### Records from a data collection
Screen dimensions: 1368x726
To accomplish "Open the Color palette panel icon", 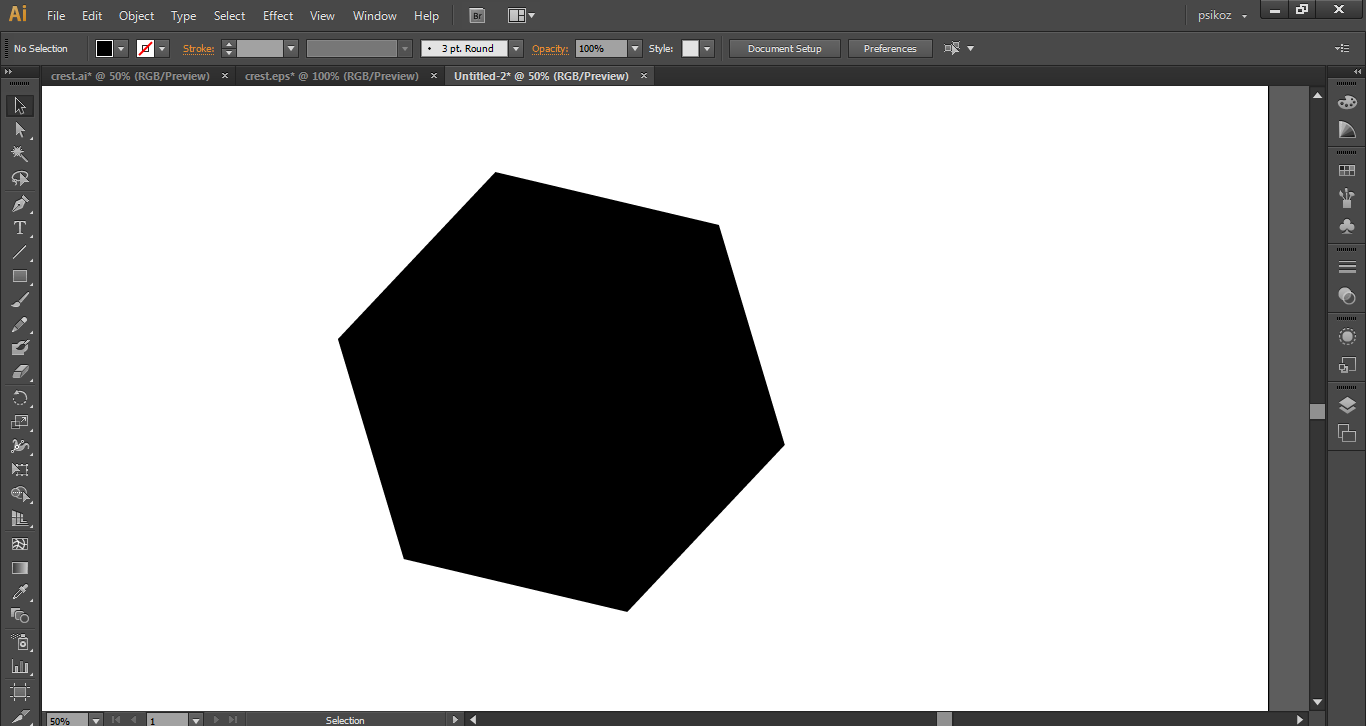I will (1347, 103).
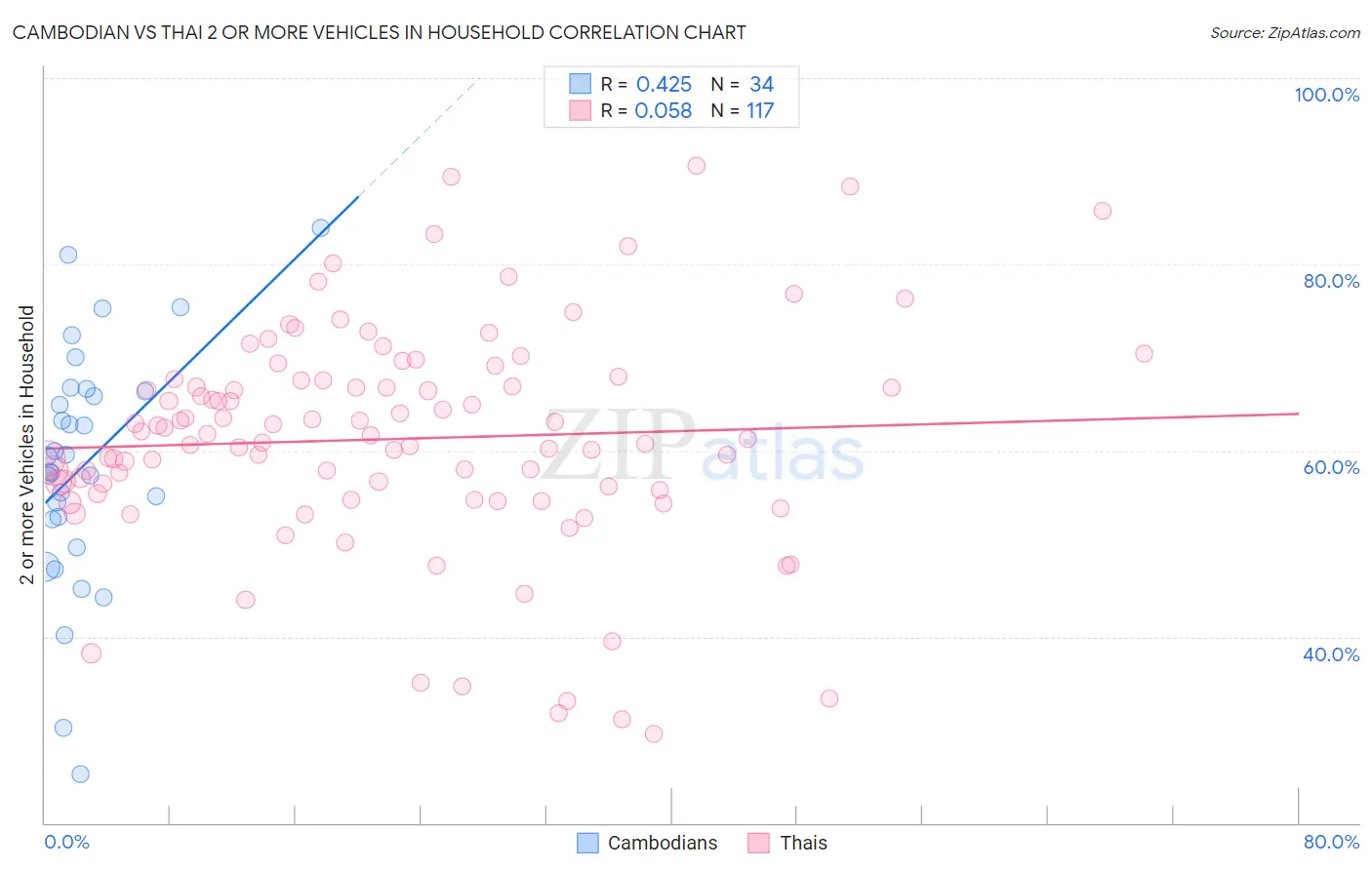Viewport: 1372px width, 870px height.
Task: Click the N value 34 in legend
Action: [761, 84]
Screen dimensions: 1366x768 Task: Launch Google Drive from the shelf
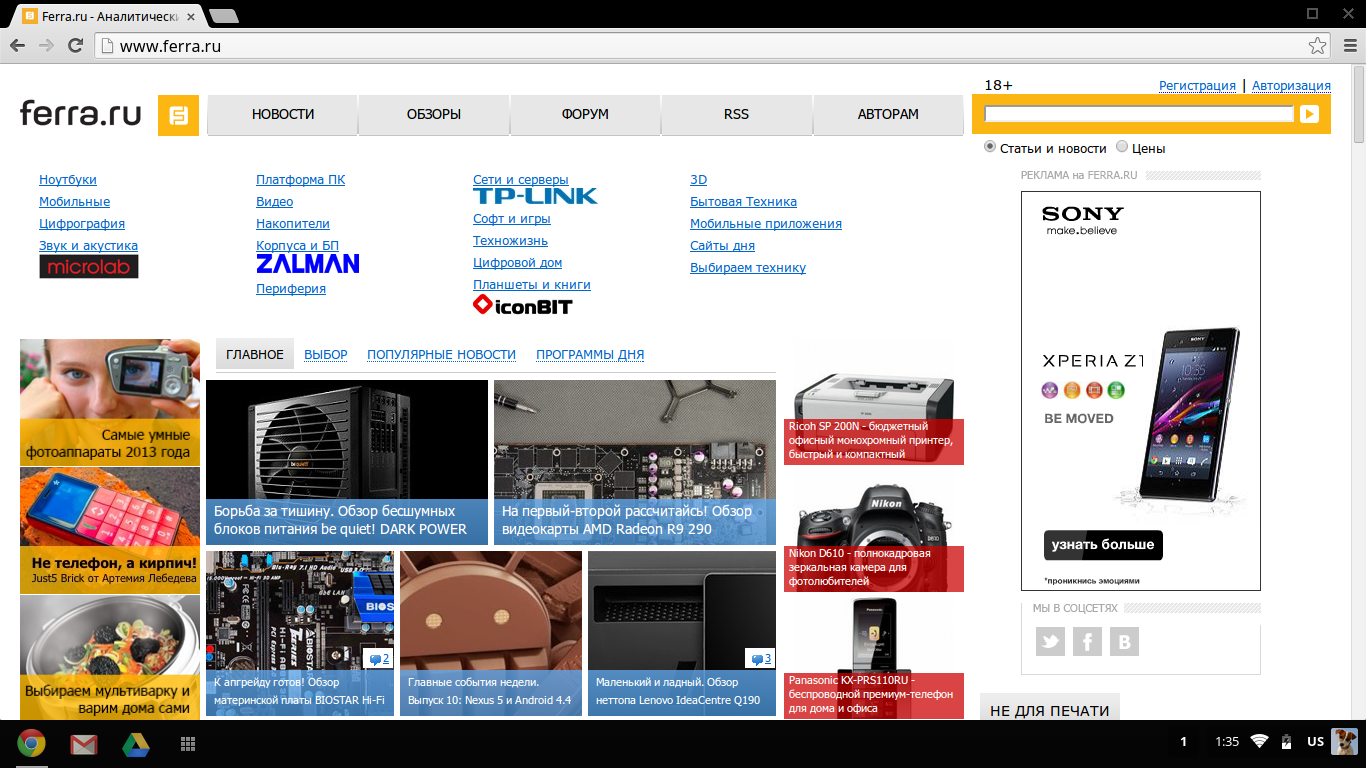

* * *

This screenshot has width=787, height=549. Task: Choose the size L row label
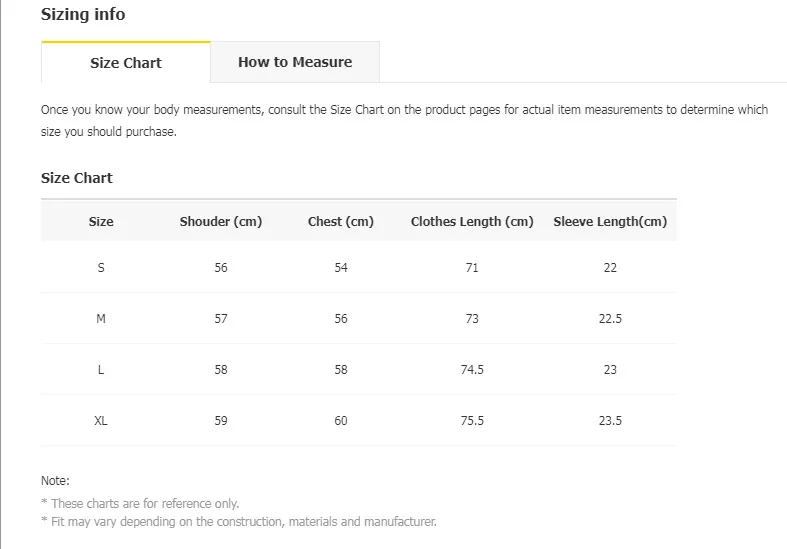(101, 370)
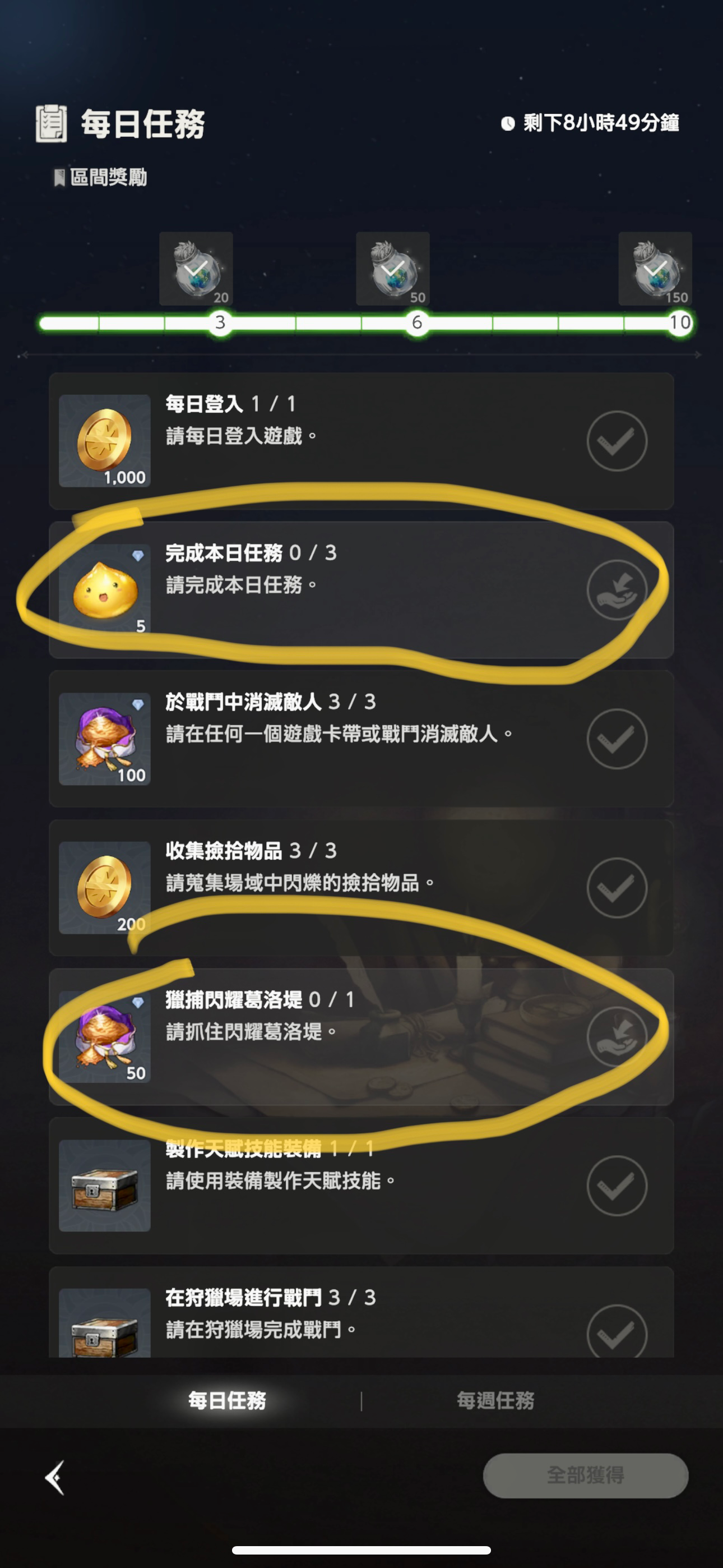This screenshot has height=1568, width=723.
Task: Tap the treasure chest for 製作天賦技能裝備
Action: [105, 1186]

### Your goal
Report how many lines in the entries above contain the string "Task", with case counting, and give only the number.

### Result of the exercise
4